彼女眠ってるみたいだった……すぐに飛び起きて、また笑ってくれそうな気さえした。


41 :名も無きAAのようです :2013/01/11(金) 23:55:26 ID:EO7PShp.0


彼女を身綺麗にしたら、少しずつ気持ちが落ち着いていくのが、自分でもよくわかった。
そしたらさ、また、猛烈に腹が減りだしたをんだ。

急いで彼女をベッドへ寝かせて、毛布をかけてやった後、冷蔵庫に駆け込んだよ。

(;・∀・)「何か……何か食べないと……」

目の前の景色がぐるぐる回ってた。

こんなこと、一度もなかったのに、腹が減って、腹が減って、死にそうなんだ。

:( ;° ∀ ° )つ:「あっ……」

冷蔵庫に伸ばした指先が細かく震えてたよ。
何度も何度も手を伸ばすんだけど、手は空を切ってた。
早く食いたい一心で、……というか死に物狂いだったかな。冷蔵庫のハンドルを掴んだよ。
けどさ、俺馬鹿だから忘れてたんだ。
自分が今日、何でクラブに行ったのかなんて。

( ;° ∀ ° )「空っ……」

そこに食べ物なんて、

( ;° ∀ ° )「空っぽだ……」

ないのにさ。


42 :名も無きAAのようです :2013/01/12(土) 00:09:07 ID:Bb8VDYD.0


ミセリのことで頭がいっぱいだったんだ。
街の中心の方に、大きなグロッサリーストアがあるだろ?
あそこまで買い物に行くのが面倒くさくて、隣町のクラブまで出掛けたのに。重要なことに限って、すぐ忘れちまうんだ。

以前俺はパニックのまま。
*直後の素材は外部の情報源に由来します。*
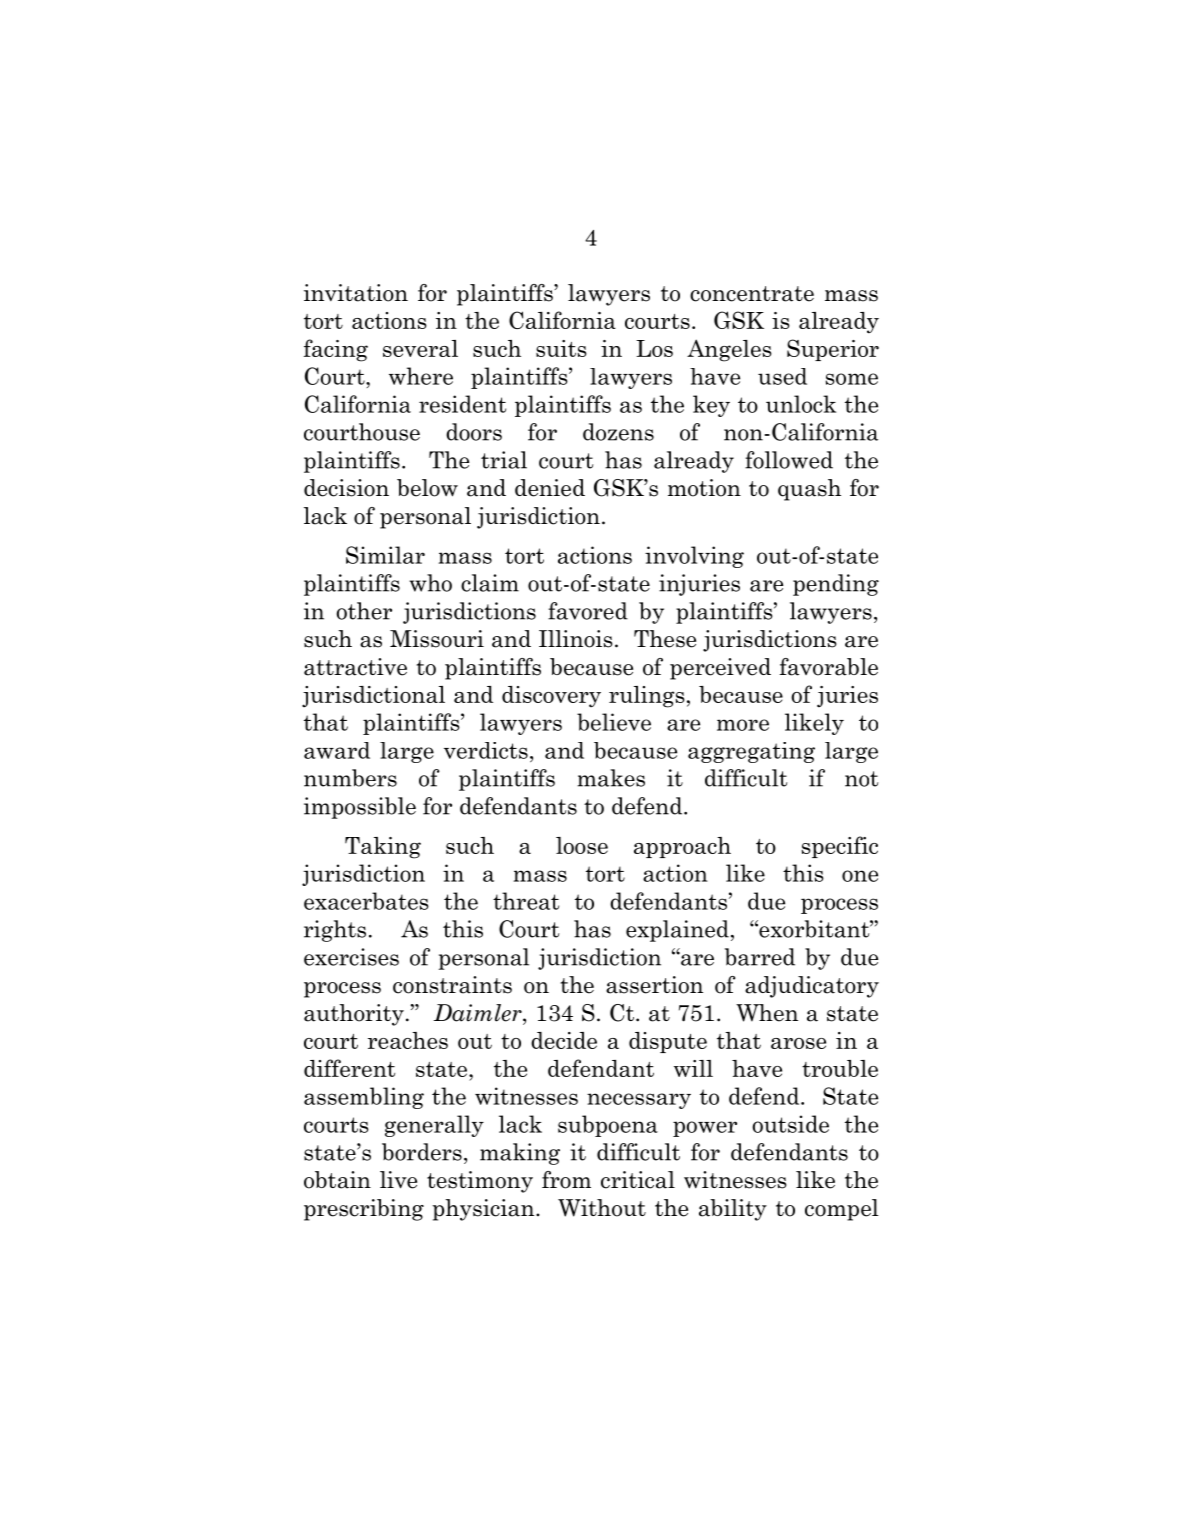 The image size is (1182, 1530). I want to click on one, so click(860, 876).
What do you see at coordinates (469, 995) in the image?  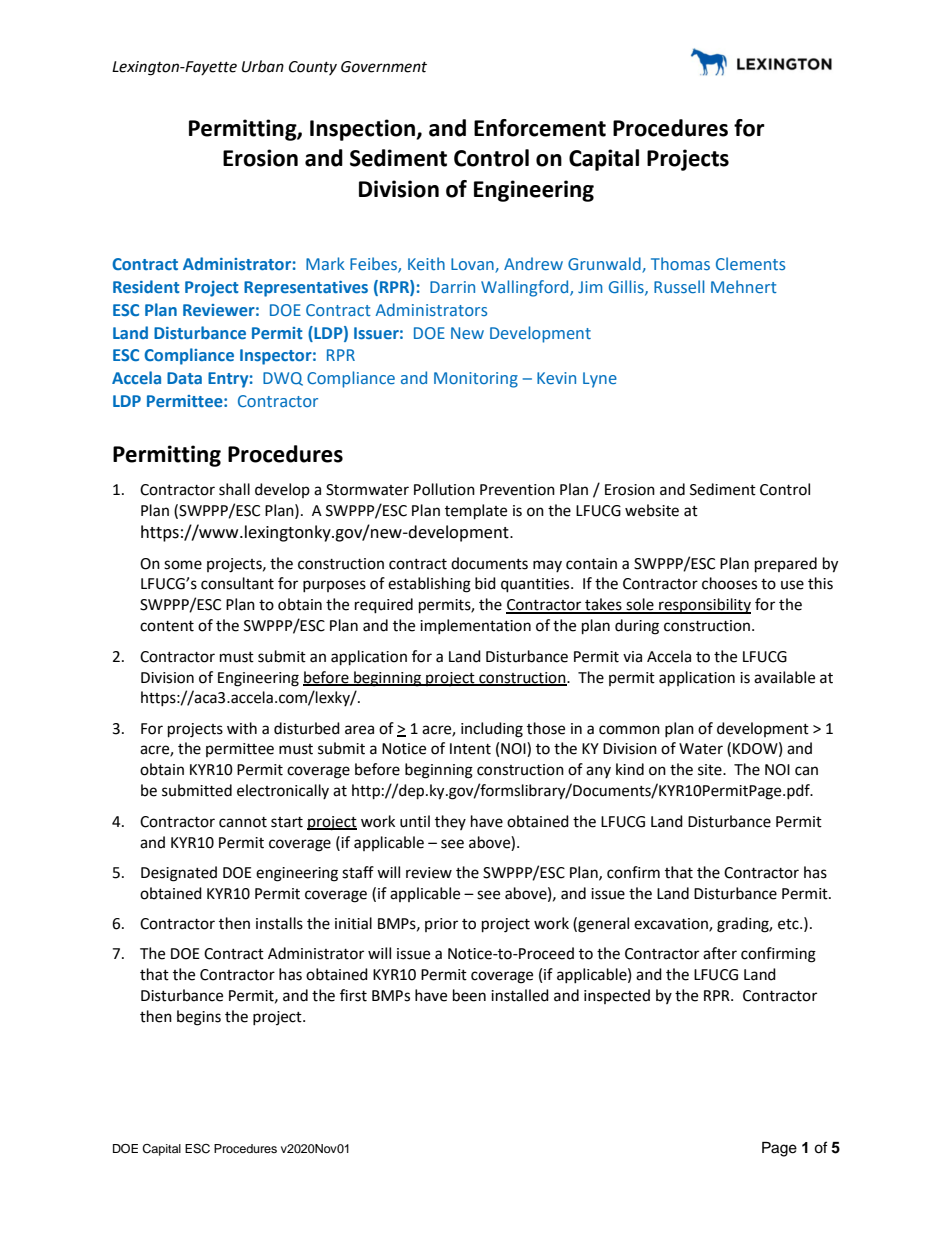 I see `been` at bounding box center [469, 995].
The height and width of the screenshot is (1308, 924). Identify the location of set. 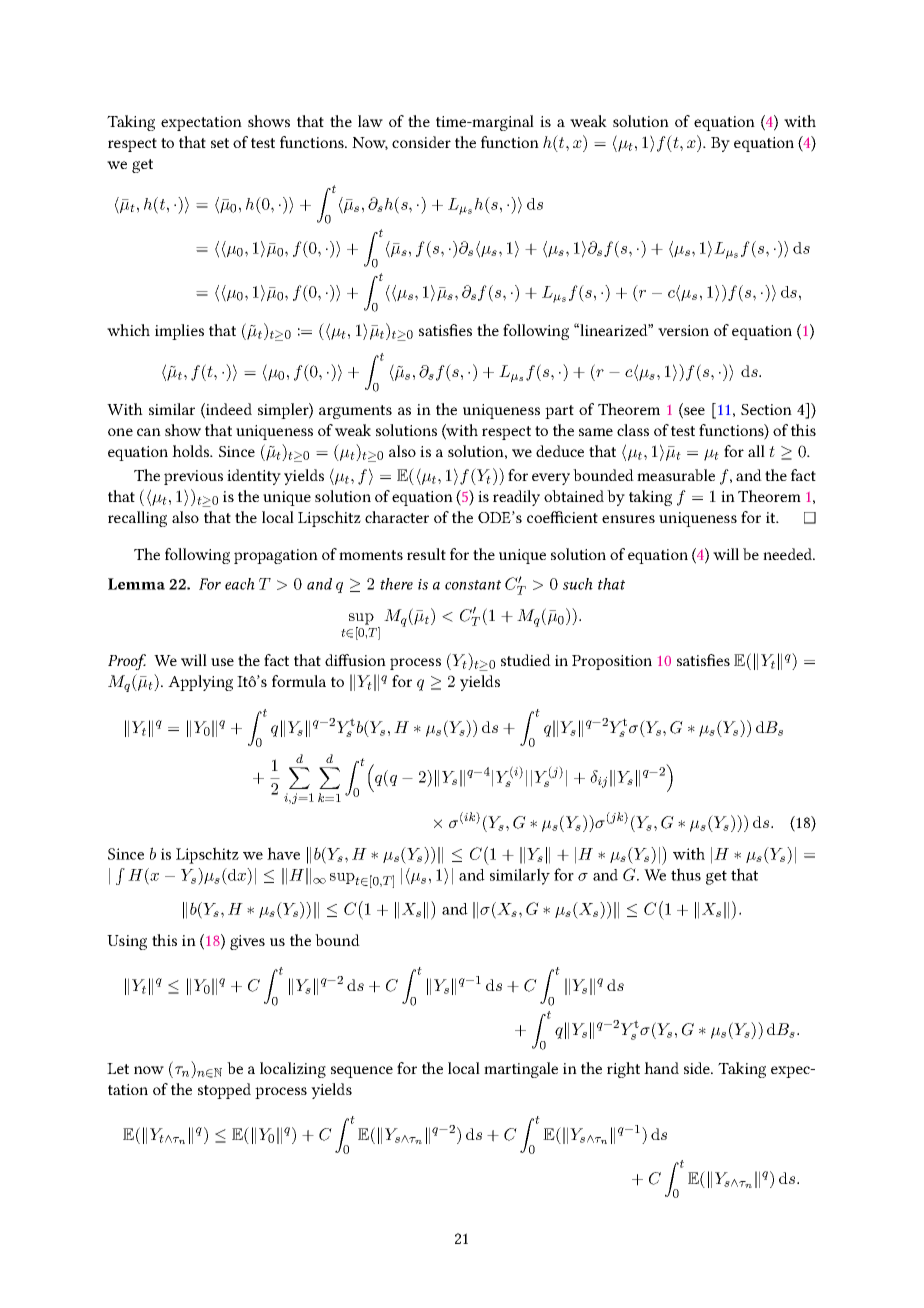
(220, 143).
いや、冷蔵庫に何にも入ってないってわかって、一層混乱してた。

( ・∀・)「どうしよう……」

( ・∀・)「どうしよう、どうしよう、どうしょう……」

( ・∀・)「どうしよう、どうしたらいい?」

( ・∀・)「落ち着け、落ち着かなくちゃ……」

もう自分の頭を何回も殴ってさ、今思い出すと、頭がおかしくなってたのかもな。
ミセリのことなんか頭の片隅から、綺麗さっぱりなくなってたよ。現金なもんだろ?


43 :名も無きAAのようです :2013/01/12(土) 00:14:53 ID:Bb8VDYD.0


うん、刑事さんのお察しの通りだよ。







( ・∀・)「なーんだ」


ミセリを


( ・∀・)「ここにあるじゃないか」


切り刻んで



            ミセ*-ー-)リ



食べたんだ。


48 :名も無きAAのようです :2013/01/12(土) 19:25:22 ID:Cqb22T3o0


ふふふっ。俺、多分本当に焦ってたんだろうな。
まだ身体がふらふらして、上手く立てないのに、何度も立ち上がろうとしてさ。
四回目くらいかな?顔面を強打したんだ。鼻が折れてないのが不思議なくらいだよ。

まあ、いくら俺が馬鹿でもさ、かなり痛かったから諦めて、這いずるみたいな感じ?……何て言ったら良いのかな、そう、ほふく前進!それでベッドまでたどり着いたんだ。

ちょうど目の前に、ミセリの太腿があったなぁ。
美味そうでさ、口の中から唾がさぁーって、湧いた。
産毛もほとんど生えてないんだ、ツルツル。俺、堪らなくなって、太腿に思い切り噛みついた。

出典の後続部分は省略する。